[Entries taken from a collection]
%%
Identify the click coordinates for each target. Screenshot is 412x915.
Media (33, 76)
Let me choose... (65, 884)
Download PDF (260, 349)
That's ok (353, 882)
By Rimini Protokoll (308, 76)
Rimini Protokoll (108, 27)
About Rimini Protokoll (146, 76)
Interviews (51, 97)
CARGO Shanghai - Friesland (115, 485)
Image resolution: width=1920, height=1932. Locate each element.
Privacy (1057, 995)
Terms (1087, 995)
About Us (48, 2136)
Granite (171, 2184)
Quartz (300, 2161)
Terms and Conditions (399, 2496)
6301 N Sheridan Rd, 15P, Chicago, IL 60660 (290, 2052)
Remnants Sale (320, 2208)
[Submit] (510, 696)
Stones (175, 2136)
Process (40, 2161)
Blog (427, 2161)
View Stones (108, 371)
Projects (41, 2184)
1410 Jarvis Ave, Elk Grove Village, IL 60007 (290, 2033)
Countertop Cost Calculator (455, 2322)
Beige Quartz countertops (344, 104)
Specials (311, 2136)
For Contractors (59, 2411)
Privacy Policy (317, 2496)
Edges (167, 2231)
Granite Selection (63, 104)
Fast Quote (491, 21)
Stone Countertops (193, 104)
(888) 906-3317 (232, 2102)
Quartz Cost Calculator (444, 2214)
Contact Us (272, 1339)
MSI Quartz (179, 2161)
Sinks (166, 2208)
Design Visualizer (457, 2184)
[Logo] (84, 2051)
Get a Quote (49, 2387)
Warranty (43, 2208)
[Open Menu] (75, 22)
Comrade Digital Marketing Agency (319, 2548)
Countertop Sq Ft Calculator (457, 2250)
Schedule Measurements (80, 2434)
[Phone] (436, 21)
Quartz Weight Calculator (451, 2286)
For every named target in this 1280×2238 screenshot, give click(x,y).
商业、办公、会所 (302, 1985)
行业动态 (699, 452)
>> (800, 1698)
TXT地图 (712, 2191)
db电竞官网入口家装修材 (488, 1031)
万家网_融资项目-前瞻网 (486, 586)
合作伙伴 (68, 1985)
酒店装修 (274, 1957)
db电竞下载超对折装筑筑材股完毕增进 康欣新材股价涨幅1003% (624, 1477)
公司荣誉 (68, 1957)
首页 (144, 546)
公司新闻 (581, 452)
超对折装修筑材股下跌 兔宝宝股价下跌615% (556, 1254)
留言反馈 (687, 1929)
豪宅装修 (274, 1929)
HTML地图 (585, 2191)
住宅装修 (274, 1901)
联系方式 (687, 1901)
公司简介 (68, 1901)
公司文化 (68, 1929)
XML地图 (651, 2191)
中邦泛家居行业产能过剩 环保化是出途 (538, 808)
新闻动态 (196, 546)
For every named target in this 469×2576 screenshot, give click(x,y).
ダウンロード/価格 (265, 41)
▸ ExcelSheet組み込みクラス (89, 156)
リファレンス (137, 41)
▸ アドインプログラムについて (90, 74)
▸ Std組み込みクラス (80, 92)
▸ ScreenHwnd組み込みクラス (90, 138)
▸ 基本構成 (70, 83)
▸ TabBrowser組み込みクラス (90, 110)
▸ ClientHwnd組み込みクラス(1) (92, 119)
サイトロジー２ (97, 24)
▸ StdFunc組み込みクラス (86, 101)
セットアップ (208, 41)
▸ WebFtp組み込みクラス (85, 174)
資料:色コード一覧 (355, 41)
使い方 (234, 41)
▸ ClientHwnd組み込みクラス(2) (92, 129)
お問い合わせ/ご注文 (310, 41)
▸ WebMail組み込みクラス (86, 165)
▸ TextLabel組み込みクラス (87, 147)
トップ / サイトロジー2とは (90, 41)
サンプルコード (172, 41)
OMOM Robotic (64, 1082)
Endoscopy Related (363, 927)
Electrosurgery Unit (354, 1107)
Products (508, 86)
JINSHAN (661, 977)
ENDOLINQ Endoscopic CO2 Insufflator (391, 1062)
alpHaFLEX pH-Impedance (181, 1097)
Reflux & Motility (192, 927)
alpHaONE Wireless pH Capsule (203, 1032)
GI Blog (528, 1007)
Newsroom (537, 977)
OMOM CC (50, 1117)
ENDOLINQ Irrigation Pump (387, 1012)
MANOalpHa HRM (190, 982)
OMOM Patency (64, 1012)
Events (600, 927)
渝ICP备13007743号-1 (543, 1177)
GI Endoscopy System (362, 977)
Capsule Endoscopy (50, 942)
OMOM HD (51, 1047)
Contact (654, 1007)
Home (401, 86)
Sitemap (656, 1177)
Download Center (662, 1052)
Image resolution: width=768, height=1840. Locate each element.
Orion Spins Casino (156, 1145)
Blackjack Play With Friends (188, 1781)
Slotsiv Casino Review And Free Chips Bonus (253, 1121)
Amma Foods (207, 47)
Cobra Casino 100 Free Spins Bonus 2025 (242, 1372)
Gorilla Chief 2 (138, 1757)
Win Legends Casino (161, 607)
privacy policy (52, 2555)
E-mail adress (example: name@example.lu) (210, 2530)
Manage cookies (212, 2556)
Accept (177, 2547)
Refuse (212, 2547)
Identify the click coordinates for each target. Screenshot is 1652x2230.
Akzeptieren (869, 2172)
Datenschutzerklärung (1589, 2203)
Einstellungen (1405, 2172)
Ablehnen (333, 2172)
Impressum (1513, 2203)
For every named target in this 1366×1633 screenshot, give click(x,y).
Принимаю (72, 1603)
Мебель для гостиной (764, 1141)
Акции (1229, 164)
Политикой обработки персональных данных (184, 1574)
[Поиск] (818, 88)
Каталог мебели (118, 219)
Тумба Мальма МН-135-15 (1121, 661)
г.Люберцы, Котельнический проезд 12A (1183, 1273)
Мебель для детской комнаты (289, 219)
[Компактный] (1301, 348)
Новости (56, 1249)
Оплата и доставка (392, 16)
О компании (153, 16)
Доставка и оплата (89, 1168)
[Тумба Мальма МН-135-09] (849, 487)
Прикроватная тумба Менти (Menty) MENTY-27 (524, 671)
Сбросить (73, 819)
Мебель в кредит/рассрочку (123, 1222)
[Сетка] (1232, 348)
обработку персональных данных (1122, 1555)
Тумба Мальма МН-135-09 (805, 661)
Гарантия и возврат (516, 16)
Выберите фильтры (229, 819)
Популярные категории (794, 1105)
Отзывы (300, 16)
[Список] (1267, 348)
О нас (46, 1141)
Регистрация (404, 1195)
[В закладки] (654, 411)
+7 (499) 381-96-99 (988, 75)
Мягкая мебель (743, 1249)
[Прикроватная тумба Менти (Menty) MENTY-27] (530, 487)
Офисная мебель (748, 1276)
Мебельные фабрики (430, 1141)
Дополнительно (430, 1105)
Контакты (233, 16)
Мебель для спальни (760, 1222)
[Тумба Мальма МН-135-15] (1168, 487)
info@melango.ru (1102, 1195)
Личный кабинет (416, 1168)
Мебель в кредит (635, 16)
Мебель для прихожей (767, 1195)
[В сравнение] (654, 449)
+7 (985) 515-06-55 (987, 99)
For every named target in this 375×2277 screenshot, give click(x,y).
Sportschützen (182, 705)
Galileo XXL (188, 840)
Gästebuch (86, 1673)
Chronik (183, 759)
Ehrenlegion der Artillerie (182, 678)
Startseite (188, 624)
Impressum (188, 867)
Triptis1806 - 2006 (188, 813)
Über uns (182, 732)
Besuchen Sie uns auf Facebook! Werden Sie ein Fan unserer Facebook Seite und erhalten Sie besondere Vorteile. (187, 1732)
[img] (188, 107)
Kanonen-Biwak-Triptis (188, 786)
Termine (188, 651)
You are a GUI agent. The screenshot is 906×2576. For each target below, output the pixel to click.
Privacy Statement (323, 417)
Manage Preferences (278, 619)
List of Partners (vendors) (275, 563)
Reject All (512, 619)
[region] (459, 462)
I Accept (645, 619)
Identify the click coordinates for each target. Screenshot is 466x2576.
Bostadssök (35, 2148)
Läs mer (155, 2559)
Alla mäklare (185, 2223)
%%
▸ The problem: Filter the records down to the lines containing the word "coordinates", and copy those.

▸ The answer:
Identify the click coordinates for each target. Screenshot is 412x915.
Identify the click coordinates for each target. Screenshot is 1652x2230.
Identify the click coordinates for each target. Screenshot is 466x2576.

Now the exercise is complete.